SELECTED EXTRACT:

Michael Frayn's new play, Copenhagen, is both thoughtful and enjoyable. It succeeds in bringing important issues of history, politics, science and morality to a wider audience.

Born in 1933, Frayn worked as a columnist for the Guardian and the Observer before he turned to writing fiction and drama. Three of his plays, Alphabetical Order, Make and Break and Noises Off received awards for Best Comedy of the Year, and Benefactors was named Best Play of the Year. He has translated a number of Chekhov's plays into English, including The Cherry Orchard, Three Sisters, The Seagull and Uncle Vanya, as well as translating Tolstoy's Fruits of Enlightenment. Frayn's play Alarms and Excursions is to open in the West End later this year.

Copenhagen was the first work by Frayn to be commissioned by the National Theatre. The new play is something of a departure for him. It takes as its starting point a historic event--the visit made by the German physicist, Werner Heisenberg[1], to Neils Bohr[2] during World War Two in 1941. The two physicists, who had collaborated for so long on the development of quantum theory[3], were now on opposite sides. Bohr was half-Jewish and a citizen of occupied Denmark. Heisenberg was a professor at Leipzig in Germany, but unknown to Bohr, he had become head of the Nazi regime's project to harness atomic energy. Both men were under surveillance.

The play explores a number of issues: the possible motives for this visit, whether it could have taken a different course, and if so, whether this might have produced a different outcome to the World War, since it is known that Heisenberg broached the subject of the work being done to produce an atomic bomb. This raises the further issue of the morality of scientists working on atomic energy, which had the capability to produce a new weapon of incredible destructive power.

The means by which Frayn explores such possibilities is innovative and effective. We are in the presence of the "spirits" of Heisenberg (played by Matthew Marsh), Bohr (David Burke) and his wife, Margrethe (Sara Kestelman). They are trying, long after the events, to fathom the reasons that they followed the course they did. To do so, they replay the events in different permutations and combinations in order to examine alternatives, explaining their feelings as they do so. The effect, heightened by convincing performances by the cast, is to spirit the audience back into the presence of Heisenberg, Bohr and Margrethe, and permits the spectator to share in the protagonists' secret thoughts as they make split-second decisions that played a part in shaping history.

GOALS:
1. Say whether each statement agrees with the review of Michael Frayn's play Copenhagen, answering yes or no and quoting the deciding words of the review: (a) Copenhagen was the first work by Frayn that the National Theatre commissioned; (b) Bohr headed the Nazi regime's project to harness atomic energy; (c) Sara Kestelman plays Margrethe.
2. Write a continuation of the review of Michael Frayn's play Copenhagen, starting after its final sentence.
The rows are not needed here.

DATASET:
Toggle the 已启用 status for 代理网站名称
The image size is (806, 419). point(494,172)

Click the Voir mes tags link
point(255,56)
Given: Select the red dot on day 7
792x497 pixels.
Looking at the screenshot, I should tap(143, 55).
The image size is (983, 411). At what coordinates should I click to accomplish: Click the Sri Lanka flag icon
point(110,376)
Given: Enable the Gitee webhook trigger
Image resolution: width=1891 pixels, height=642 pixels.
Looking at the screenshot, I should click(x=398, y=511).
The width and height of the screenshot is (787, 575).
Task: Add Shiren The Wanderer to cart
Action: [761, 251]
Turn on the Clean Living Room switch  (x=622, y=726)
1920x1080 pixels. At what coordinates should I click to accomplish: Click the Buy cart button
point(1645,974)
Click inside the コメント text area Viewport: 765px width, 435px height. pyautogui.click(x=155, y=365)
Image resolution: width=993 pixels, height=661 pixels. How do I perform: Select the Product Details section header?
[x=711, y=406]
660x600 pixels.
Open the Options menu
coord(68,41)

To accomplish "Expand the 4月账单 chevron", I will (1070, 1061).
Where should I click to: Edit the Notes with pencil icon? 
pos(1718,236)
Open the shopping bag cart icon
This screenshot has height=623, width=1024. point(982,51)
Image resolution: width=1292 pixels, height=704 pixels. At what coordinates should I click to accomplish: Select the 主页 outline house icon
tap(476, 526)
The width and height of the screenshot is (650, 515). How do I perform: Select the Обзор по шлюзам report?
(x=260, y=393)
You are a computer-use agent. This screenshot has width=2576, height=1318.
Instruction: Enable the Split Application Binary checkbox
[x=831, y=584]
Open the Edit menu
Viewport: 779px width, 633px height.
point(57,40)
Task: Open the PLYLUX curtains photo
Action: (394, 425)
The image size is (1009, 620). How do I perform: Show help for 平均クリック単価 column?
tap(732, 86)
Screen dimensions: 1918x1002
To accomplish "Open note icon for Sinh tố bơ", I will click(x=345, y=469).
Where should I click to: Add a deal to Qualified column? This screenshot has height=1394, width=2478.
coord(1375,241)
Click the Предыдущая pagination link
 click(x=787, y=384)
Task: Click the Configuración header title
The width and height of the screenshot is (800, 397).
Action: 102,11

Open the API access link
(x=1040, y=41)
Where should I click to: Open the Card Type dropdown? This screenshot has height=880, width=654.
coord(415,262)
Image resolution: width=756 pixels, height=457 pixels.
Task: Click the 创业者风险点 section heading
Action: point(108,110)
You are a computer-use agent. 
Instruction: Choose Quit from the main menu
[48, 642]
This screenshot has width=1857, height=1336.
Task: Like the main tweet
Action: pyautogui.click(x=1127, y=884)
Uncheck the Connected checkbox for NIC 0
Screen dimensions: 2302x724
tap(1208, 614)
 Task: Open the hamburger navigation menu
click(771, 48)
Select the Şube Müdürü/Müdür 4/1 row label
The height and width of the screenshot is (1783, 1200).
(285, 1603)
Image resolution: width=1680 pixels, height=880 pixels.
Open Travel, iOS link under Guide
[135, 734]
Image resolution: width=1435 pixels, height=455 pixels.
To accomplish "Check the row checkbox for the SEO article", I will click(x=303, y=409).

SET OF ANSWERS:
1.
(a) Yes: "Copenhagen was the first work by Frayn to be commissioned by the National Theatre."
(b) No: "Heisenberg was a professor at Leipzig in Germany, but unknown to Bohr, he had become head of the Nazi regime's project to harness atomic energy."
(c) Yes: "his wife, Margrethe (Sara Kestelman)"

2.
Heisenberg asserts that the German scientists working on the project under the Nazi regime did not want to develop an atomic bomb. They knew that a bomb was possible, but tried to keep their own research focussed on a reactor. This claim is supported by the conversations, referred to in the play, between German scientists when they were kept prisoner at Farm Hall in Britain after the war's end. (These were secretly recorded by British intelligence and transcripts have now been published.)

Heisenberg describes the horror felt by the German physicists upon learning of the detonation of atomic bombs over Hiroshima and Nagasaki by the US military. He did not believe initial reports until he heard it for himself on the BBC news.

Heisenberg recounts with bitterness the refusal of some of the scientists who had worked at Los Alamos[4] (and who had produced the atom bomb) to shake his hand on the grounds that he had tried to tried to make such a bomb for Hitler. He maintains that he only gave the Nazis sufficient signs of progress to ensure they did not turn the project over to someone who really wanted it to succeed. One possible motive for Heisenberg's visit to Bohr in 1941, explored in the play, is that he wanted an agreement with the Los Alamos scientists that they should all exaggerate the difficulties of producing atomic bombs to convince the authorities on both sides not to pursue the project.

If this was indeed Heisenberg's intention, he did not succeed. Bohr reacted to his raising the subject of working on atomic energy with hostility, as he assumed that the other man was already leading an attempt to provide the Nazis with an atomic bomb.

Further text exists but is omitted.